The Citizenship by Investment Board (CIB) has said that Henley and Partners which has raised questions about the transparency aspects of the Saint Lucia programme, had sought to become its sole marketing agents.
A statement in the name of the Board—it was not distributed to THE VOICE– has appeared in other news outlets in response to an article published in THE VOICE last weekend, quoting extensively from an interview which was given by Henley and Partners’ Managing Partner Juerg Steffen about Saint Lucia’s Citizenship by Investment Programme (CIP) and which appeared on the company’s website.
The CIB statement, which responded to the points raised in Steffen’s interview, said: “The Board respects anyone’s right to critique CIP Saint Lucia and in fact welcomes such critiques as they give us a chance to re-examine our programme and continue to improve. However, where necessary the Board will correct misconceptions and inaccuracies about CIP Saint Lucia.
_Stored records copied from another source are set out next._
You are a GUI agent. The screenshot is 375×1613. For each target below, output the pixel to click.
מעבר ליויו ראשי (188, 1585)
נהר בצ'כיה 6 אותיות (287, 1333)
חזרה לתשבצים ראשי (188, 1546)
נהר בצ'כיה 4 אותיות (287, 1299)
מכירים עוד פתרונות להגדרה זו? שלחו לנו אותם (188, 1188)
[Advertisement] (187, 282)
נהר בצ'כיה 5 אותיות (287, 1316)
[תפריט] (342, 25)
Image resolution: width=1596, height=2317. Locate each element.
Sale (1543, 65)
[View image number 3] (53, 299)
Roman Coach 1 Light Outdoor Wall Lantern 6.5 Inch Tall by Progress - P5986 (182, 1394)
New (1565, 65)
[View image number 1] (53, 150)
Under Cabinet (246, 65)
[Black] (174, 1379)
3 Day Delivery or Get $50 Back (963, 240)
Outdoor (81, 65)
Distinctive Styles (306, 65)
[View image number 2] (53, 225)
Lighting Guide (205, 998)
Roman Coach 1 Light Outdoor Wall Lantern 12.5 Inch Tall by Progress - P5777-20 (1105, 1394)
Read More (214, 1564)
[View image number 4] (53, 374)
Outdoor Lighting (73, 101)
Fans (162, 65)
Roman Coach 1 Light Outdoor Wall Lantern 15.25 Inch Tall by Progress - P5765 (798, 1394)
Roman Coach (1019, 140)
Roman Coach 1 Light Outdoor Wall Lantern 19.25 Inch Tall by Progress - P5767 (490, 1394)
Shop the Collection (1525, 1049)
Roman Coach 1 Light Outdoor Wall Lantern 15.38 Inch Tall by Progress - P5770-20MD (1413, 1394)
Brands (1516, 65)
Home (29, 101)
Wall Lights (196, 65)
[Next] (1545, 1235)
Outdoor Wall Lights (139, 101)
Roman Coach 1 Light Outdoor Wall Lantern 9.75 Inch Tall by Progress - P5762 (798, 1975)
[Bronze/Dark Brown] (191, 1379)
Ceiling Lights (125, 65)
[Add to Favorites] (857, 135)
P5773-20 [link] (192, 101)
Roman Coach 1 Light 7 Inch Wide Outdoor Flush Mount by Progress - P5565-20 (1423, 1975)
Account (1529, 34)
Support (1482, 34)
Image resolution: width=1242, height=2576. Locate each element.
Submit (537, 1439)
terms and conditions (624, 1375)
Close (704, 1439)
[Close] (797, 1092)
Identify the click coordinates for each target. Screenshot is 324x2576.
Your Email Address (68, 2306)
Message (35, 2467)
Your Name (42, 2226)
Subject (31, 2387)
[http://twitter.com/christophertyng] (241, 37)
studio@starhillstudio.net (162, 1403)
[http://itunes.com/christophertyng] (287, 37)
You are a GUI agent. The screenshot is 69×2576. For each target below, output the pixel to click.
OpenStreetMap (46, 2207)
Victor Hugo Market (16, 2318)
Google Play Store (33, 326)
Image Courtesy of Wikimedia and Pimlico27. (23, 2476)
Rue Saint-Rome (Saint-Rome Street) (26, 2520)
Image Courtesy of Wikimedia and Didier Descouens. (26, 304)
“The issue of requiring a minimum net worth US$3million has been a topic of much debate and we have received both positive and negative feedback to having this requirement. Having a minimum net worth requirement is one of the ways in which CIP Saint Lucia distinguishes itself. Given the programme is limited to 500 approvals annually, it ensures that it is indeed high net worth individuals who apply.
“So far there has been tremendous interest in our real estate projects precisely because our tourism product is up market. The US$300,000 price point is a minimum requirement and does not determine the market price set by the developers. Furthermore, our programme is targeted to the development of our tourism product rather that the sale of residential properties which further accounts for the price differential. We wish to clarify that CIP Saint Lucia does not award citizenship for the purchase of shares in the development company. It is expected that announcements of the CIP Approved Projects will be made shortly.
“Whereas Henley & Partners has expressed the opinion that the Government Bonds option is a bad one, this criticism is based on a misunderstanding of this investment option. Annually, the Government of Saint Lucia raises funds by the issuing of bonds. Often these issues are not fully subscribed and therefore there are shortfalls in the funding estimates. The Government of Saint Lucia has made USD $20,000,000 worth of bonds available for sale through the CIP. These five year bonds are non-interest bearing. Therefore the bonds sold under CIP Saint Lucia will significantly reduce the cost of borrowing while making the bonds more attractive.
“Of particular concern is Steffen’s claim that “there has been no transparency or open tender process” for engaging marketing agencies. A selective tendering process was used where three recognized marketing agents were invited to make presentations to the the Board.